## Your instructions
All lines in the data below carrying the string "computer" are to be located and copied.

(Saved entries)

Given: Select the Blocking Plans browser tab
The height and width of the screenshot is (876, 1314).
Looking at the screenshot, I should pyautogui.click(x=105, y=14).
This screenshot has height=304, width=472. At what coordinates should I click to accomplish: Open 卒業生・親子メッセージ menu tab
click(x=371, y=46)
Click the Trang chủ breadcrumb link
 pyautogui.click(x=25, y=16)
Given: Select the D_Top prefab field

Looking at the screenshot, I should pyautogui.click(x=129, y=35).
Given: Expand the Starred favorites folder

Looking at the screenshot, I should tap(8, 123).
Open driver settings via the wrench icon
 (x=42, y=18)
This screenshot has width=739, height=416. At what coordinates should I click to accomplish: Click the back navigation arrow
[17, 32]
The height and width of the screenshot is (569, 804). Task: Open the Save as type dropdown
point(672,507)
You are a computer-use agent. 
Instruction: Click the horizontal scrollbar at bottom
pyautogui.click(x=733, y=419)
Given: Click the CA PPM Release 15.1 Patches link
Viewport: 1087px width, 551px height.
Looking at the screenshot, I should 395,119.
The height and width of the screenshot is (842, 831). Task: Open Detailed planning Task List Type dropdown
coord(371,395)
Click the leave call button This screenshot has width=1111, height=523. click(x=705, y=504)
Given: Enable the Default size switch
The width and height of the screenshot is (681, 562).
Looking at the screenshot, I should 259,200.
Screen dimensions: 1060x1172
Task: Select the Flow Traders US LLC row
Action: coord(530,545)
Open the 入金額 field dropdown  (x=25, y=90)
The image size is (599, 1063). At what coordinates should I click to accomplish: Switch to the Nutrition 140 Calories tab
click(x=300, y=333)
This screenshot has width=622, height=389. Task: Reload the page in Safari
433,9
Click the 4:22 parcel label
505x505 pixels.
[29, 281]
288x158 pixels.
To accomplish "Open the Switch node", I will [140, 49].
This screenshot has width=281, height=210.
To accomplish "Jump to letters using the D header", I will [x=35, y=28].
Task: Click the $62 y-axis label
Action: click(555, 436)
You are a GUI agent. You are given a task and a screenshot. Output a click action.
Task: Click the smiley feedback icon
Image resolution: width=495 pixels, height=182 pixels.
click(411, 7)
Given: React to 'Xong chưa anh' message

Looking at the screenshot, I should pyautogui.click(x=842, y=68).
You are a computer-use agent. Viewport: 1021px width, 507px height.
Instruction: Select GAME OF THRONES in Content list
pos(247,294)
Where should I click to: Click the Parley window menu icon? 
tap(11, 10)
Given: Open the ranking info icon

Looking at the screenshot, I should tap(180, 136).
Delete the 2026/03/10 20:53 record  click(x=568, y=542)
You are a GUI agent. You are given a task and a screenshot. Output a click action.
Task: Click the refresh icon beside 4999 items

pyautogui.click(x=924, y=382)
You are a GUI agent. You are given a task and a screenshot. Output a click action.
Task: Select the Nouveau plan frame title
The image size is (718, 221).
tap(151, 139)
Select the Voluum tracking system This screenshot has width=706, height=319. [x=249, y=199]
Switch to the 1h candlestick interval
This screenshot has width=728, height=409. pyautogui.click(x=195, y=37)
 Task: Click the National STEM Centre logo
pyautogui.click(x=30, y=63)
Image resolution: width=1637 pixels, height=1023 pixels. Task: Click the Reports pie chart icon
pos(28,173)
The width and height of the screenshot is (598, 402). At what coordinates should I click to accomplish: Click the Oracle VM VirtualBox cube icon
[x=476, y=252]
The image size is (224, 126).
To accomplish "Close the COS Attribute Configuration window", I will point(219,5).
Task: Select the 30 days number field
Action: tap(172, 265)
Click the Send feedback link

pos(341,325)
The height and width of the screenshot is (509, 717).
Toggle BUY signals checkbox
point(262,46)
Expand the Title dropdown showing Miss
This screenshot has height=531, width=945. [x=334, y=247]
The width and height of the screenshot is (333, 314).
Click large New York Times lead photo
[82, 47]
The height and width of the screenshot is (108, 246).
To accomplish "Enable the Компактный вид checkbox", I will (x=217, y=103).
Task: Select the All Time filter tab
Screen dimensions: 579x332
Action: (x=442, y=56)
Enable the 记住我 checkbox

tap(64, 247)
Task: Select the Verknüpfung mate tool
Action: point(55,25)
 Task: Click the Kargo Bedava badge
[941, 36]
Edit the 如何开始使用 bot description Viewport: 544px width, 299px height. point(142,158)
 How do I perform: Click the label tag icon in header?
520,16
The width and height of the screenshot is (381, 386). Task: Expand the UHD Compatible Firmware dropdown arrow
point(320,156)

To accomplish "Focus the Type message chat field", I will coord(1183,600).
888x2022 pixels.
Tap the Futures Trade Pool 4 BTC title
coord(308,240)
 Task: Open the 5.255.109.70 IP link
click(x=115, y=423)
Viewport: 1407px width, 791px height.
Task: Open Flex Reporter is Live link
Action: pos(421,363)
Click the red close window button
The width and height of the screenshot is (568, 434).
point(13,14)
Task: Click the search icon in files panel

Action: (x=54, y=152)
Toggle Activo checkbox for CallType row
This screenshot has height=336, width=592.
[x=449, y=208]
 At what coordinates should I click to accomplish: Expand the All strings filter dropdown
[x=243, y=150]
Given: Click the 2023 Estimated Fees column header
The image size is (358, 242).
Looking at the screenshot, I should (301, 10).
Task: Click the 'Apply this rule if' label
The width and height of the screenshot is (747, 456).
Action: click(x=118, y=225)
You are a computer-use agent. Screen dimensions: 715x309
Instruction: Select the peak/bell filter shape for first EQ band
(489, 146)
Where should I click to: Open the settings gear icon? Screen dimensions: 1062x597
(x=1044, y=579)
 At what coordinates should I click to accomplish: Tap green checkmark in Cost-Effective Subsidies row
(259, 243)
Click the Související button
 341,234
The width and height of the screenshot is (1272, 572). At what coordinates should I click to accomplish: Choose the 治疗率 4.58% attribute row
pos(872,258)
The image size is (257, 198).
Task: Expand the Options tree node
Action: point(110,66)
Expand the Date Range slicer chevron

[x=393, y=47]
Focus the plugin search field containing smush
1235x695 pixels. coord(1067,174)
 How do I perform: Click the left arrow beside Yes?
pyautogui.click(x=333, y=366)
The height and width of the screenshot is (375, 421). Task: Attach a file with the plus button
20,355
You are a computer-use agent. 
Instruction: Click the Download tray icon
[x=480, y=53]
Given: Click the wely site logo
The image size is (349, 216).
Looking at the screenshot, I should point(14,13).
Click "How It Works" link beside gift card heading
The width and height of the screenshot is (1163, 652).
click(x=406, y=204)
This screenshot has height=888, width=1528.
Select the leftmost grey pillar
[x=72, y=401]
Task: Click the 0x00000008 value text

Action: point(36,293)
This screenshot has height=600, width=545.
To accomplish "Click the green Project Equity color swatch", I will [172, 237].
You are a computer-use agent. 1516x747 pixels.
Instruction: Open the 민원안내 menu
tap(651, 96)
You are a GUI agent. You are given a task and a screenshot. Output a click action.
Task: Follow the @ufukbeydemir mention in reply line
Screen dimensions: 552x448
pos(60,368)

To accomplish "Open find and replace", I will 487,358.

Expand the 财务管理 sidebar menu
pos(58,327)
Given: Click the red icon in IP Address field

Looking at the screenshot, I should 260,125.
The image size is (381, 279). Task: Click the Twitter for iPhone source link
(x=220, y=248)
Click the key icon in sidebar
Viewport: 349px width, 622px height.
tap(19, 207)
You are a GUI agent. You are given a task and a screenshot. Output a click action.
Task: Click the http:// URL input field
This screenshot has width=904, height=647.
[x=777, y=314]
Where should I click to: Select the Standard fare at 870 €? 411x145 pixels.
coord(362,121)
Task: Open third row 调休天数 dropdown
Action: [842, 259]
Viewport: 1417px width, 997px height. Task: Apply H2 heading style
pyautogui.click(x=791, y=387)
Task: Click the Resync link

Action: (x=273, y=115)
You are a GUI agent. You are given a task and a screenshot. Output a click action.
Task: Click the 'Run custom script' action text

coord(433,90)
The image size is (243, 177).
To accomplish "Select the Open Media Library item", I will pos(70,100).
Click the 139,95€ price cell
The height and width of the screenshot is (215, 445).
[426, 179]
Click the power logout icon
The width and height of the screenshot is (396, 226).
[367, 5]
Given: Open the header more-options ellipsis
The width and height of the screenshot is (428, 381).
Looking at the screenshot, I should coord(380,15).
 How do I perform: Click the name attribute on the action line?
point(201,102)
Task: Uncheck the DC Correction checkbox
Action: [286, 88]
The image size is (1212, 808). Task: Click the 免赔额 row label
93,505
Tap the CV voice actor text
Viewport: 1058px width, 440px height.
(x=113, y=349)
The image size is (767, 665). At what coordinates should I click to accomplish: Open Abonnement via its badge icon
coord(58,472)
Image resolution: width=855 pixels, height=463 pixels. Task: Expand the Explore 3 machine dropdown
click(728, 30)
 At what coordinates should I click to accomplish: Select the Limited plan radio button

## Output of the exercise
You are a computer-use agent. 
You are a computer-use agent. Viewport: 1021px width, 507px height.
You are a computer-use agent. Screen dimensions: 715x309
You are a computer-use agent. 
You are a computer-use agent. 1516x747 pixels.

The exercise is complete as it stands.